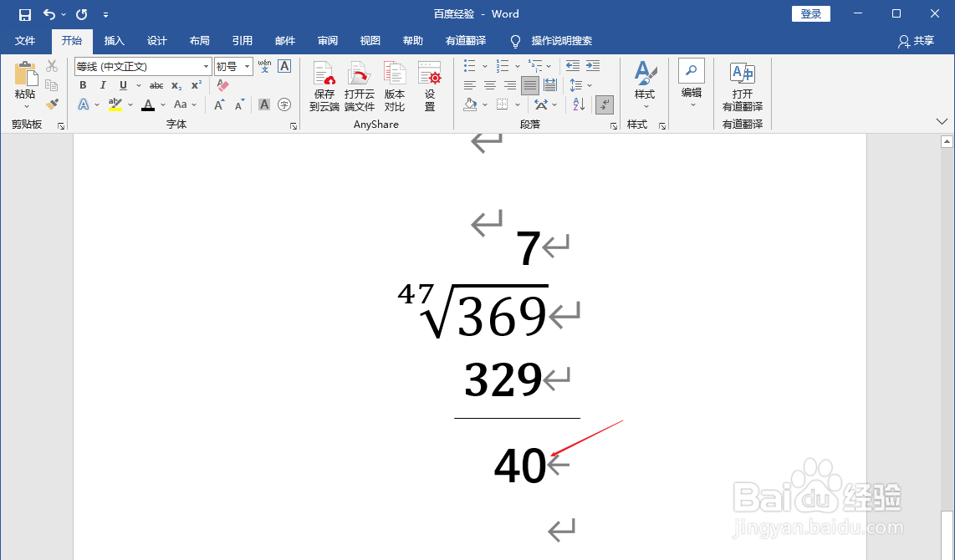Toggle bold formatting

coord(83,84)
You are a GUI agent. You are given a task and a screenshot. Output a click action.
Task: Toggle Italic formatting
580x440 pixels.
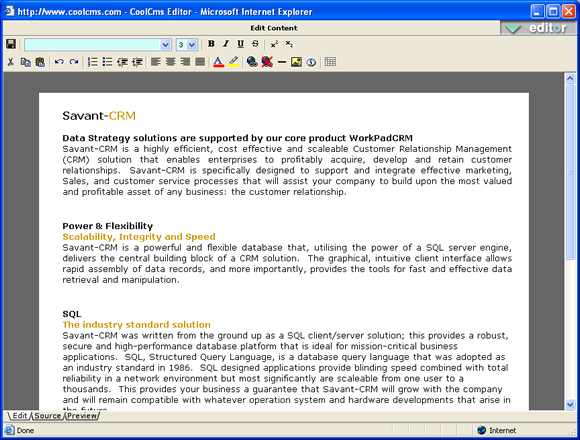(x=226, y=44)
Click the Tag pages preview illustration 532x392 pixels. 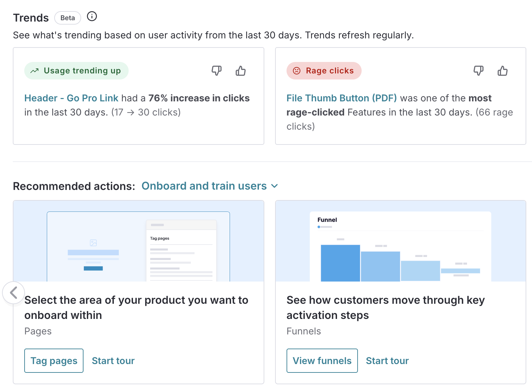(x=138, y=246)
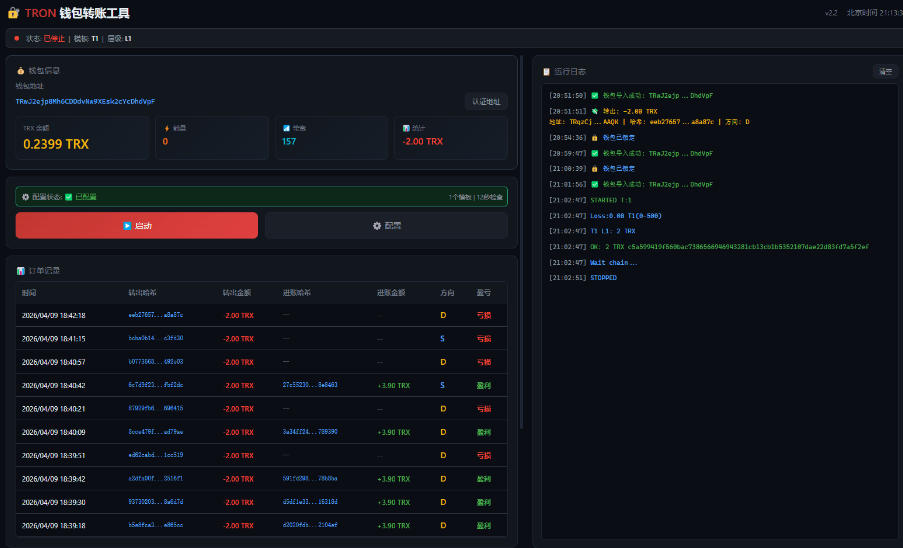The height and width of the screenshot is (548, 903).
Task: Click the gear icon in green config status bar
Action: coord(26,197)
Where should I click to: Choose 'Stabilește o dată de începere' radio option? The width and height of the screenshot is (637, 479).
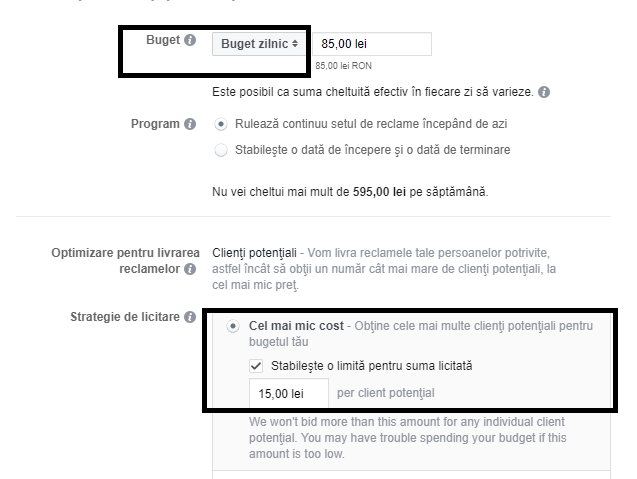tap(221, 150)
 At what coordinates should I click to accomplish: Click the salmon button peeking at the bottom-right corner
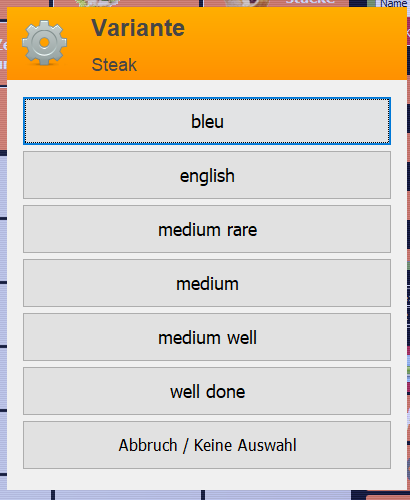coord(388,497)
────────────────
After locating the line with "At what coordinates", transcribe it and the rest of the data above exactly as written, without any picture.

 At what coordinates should I click to accomplish: Click the salmon button peeking at the bottom-right corner
coord(388,497)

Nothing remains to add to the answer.